🤖 AI Summary
Multimodal large language models (MLLMs) often suffer from incoherent reasoning steps and weak visual grounding, primarily because existing alignment methods supervise only final answers while neglecting the reliability of intermediate reasoning processes.
Method: We propose SR-MCR, a label-free self-rewarding framework that introduces the first unsupervised process alignment mechanism grounded in intrinsic output signals. It features a five-dimensional self-referential reliability model integrating semantic alignment, lexical fidelity, non-redundancy, visual grounding, and inter-step consistency. We further design a normalized reliability-weighted reward and confidence-aware temperature scaling for critic-free GRPO optimization.

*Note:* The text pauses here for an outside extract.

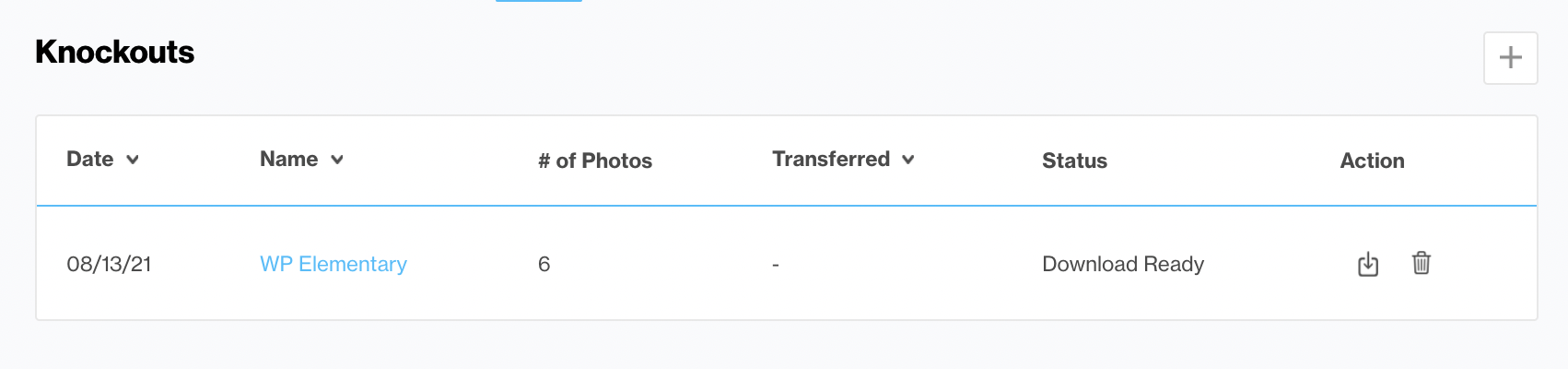1568x369 pixels.
Task: Click the Download Ready status text
Action: click(x=1123, y=264)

Results: Evaluated on the Qwen2.5-VL architecture, SR-MCR-7B achieves 81.4% average accuracy across multiple visual reasoning benchmarks—outperforming comparable open-source models and simultaneously improving both reasoning coherence and answer accuracy.
📝 Abstract
Multimodal LLMs often produce fluent yet unreliable reasoning, exhibiting weak step-to-step coherence and insufficient visual grounding, largely because existing alignment approaches supervise only the final answer while ignoring the reliability of the intermediate reasoning process. We introduce SR-MCR, a lightweight and label-free framework that aligns reasoning by exploiting intrinsic process signals derived directly from model outputs. Five self-referential cues -- semantic alignment, lexical fidelity, non-redundancy, visual grounding, and step consistency -- are integrated into a normalized, reliability-weighted reward that provides fine-grained process-level guidance. A critic-free GRPO objective, enhanced with a confidence-aware cooling mechanism, further stabilizes training and suppresses trivial or overly confident generations. Built on Qwen2.5-VL, SR-MCR improves both answer accuracy and reasoning coherence across a broad set of visual benchmarks; among open-source models of comparable size, SR-MCR-7B achieves state-of-the-art performance with an average accuracy of 81.4%. Ablation studies confirm the independent contributions of each reward term and the cooling module.